§ **TASK INSTRUCTIONS**:
Print the material underneath in full, keeping every line exactly as it is.

§ **RECORDS TO PROCESS**:
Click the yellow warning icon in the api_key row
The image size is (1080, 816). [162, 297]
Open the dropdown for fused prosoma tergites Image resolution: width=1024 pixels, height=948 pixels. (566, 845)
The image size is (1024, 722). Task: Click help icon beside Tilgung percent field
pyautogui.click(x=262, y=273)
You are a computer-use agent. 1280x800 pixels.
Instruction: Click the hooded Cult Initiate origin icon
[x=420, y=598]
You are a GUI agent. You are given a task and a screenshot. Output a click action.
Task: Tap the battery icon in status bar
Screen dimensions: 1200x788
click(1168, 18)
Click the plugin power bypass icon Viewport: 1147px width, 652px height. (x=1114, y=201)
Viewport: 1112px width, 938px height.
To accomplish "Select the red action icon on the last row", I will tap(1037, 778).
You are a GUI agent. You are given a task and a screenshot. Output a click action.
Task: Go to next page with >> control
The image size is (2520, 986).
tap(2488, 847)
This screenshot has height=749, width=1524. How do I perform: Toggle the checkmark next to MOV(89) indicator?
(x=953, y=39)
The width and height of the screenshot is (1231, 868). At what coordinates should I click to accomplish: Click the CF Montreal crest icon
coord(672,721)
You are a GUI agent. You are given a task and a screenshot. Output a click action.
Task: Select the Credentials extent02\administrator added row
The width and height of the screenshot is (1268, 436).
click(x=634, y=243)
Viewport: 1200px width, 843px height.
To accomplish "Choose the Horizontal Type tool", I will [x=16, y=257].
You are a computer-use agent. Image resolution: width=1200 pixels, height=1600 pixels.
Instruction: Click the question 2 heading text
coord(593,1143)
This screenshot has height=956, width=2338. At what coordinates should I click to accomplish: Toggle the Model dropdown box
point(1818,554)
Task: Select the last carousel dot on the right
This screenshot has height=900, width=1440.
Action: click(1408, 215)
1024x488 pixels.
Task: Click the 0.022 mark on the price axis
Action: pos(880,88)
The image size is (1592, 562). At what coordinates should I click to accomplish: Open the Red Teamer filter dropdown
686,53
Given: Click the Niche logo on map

§ **FINAL ANSWER**:
Click the yellow warning icon in the api_key row
The image size is (1080, 816). [162, 297]
Open the dropdown for fused prosoma tergites Image resolution: width=1024 pixels, height=948 pixels. (566, 845)
The image size is (1024, 722). Task: Click help icon beside Tilgung percent field
pyautogui.click(x=262, y=273)
You are a computer-use agent. 1280x800 pixels.
Instruction: Click the hooded Cult Initiate origin icon
[x=420, y=598]
You are a GUI agent. You are given a task and a screenshot. Output a click action.
Task: Tap the battery icon in status bar
Screen dimensions: 1200x788
click(1168, 18)
Click the plugin power bypass icon Viewport: 1147px width, 652px height. (x=1114, y=201)
Viewport: 1112px width, 938px height.
To accomplish "Select the red action icon on the last row", I will tap(1037, 778).
You are a GUI agent. You are given a task and a screenshot. Output a click action.
Task: Go to next page with >> control
The image size is (2520, 986).
tap(2488, 847)
This screenshot has height=749, width=1524. How do I perform: Toggle the checkmark next to MOV(89) indicator?
(x=953, y=39)
The width and height of the screenshot is (1231, 868). At what coordinates should I click to accomplish: Click the CF Montreal crest icon
coord(672,721)
You are a GUI agent. You are given a task and a screenshot. Output a click action.
Task: Select the Credentials extent02\administrator added row
The width and height of the screenshot is (1268, 436).
click(x=634, y=243)
Viewport: 1200px width, 843px height.
To accomplish "Choose the Horizontal Type tool", I will [x=16, y=257].
You are a computer-use agent. Image resolution: width=1200 pixels, height=1600 pixels.
Instruction: Click the question 2 heading text
coord(593,1143)
This screenshot has height=956, width=2338. At what coordinates should I click to accomplish: Toggle the Model dropdown box
point(1818,554)
Task: Select the last carousel dot on the right
This screenshot has height=900, width=1440.
Action: click(1408, 215)
1024x488 pixels.
Task: Click the 0.022 mark on the price axis
Action: pos(880,88)
The image size is (1592, 562). At what coordinates should I click to accomplish: Open the Red Teamer filter dropdown
686,53
Given: Click the Niche logo on map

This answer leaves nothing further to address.